-- start of Document excerpt --

Skip site navigation (1) Skip section navigation (2)

Re: error: could not find pg_class tuple for index 2662

From: daveg <daveg(at)sonic(dot)net>
To: Tom Lane <tgl(at)sss(dot)pgh(dot)pa(dot)us>
Cc: Robert Haas <robertmhaas(at)gmail(dot)com>, pgsql-hackers(at)postgresql(dot)org
Subject: Re: error: could not find pg_class tuple for index 2662
Date: 2011-08-03 11:57:31
Message-ID: 20110803115731.GA14353@sonic.net (view raw or flat)
Thread:
Lists: pgsql-hackers
On Mon, Aug 01, 2011 at 01:23:49PM -0400, Tom Lane wrote:
> daveg <daveg(at)sonic(dot)net> writes:
> > On Sun, Jul 31, 2011 at 11:44:39AM -0400, Tom Lane wrote:
> >> I think we need to start adding some instrumentation so we can get a
> >> better handle on what's going on in your database.  If I were to send
> >> you a source-code patch for the server that adds some more logging
> >> printout when this happens, would you be willing/able to run a patched
> >> build on your machine?
> 
> > Yes we can run an instrumented server so long as the instrumentation does
> > not interfere with normal operation. However, scheduling downtime to switch
> > binaries is difficult, and generally needs to be happen on a weekend, but
> > sometimes can be expedited. I'll look into that.

-- end of Document excerpt --
-- start of Material --

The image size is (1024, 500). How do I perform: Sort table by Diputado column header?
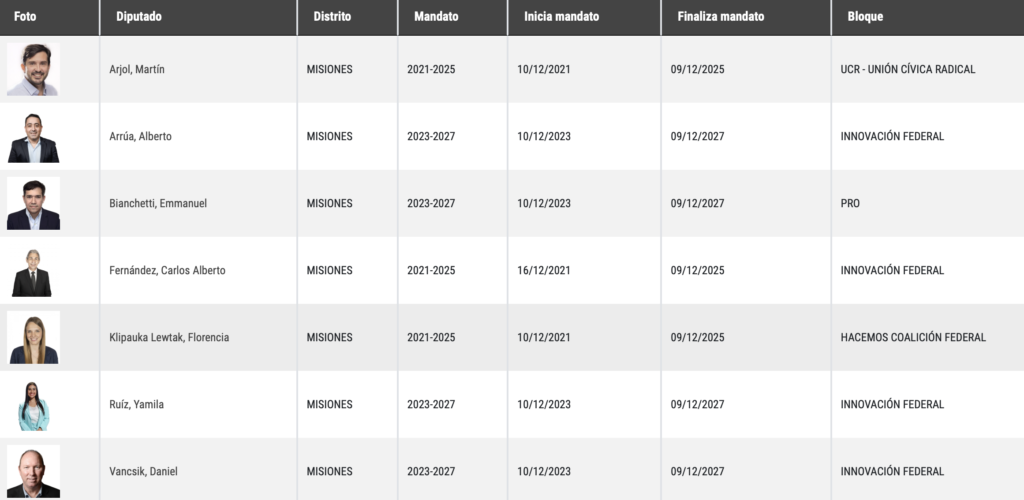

-- end of Material --
-- start of Material --

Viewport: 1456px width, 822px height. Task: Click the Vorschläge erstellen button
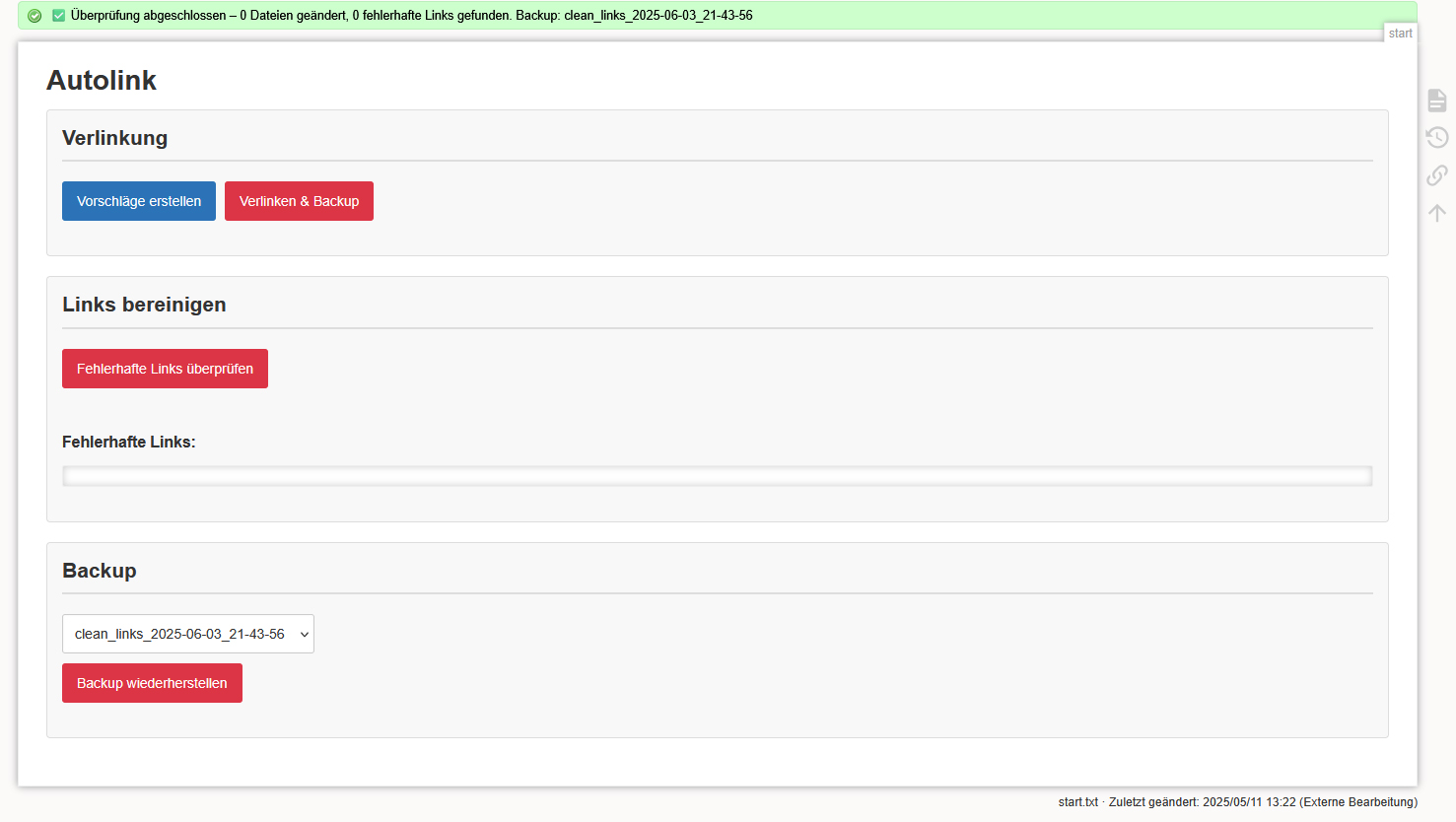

-- end of Material --

— Problems to work on —
[1] What dates appear in the PostgreSQL mailing-list message about the pg_class tuple error?
[2] Write the next part of the mailing-list message about the pg_class tuple error, picking up after its last sentence.
The records have no connection to the mailing-list message.

— Outputs for the tasks —
[1]
2011-08-03 11:57:31
Mon, Aug 01, 2011 at 01:23:49PM -0400
Sun, Jul 31, 2011 at 11:44:39AM -0400

[2]
> 
> OK, attached is a patch against 9.0 branch that will re-scan pg_class
> after a failure of this sort occurs, and log what it sees in the tuple
> header fields for each tuple for the target index.  This should give us
> some useful information.  It might be worthwhile for you to also log the
> results of
> 
> select relname,pg_relation_filenode(oid) from pg_class
> where relname like 'pg_class%';
> 
> in your script that does VACUUM FULL, just before and after each time it
> vacuums pg_class.  That will help in interpreting the relfilenodes in
> the log output.

We have installed the patch and have encountered the error as usual.
However there is no additional output from the patch. I'm speculating
that the pg_class scan in ScanPgRelationDetailed() fails to return
tuples somehow.


I have also been trying to trace it further by reading the code, but have not
got any solid hypothesis yet. In the absence of any debugging output I've
been trying to deduce the call tree leading to the original failure. So far
it looks like this:

RelationReloadIndexInfo(Relation)
    // Relation is 2662 and !rd_isvalid
    pg_class_tuple = ScanPgRelation(2662, indexOK=false)  // returns NULL
        pg_class_desc = heap_open(1259, ACC_SHARE)
            r = relation_open(1259, ACC_SHARE) // locks oid, ensures RelationIsValid(r)
                r = RelationIdGetRelation(1259)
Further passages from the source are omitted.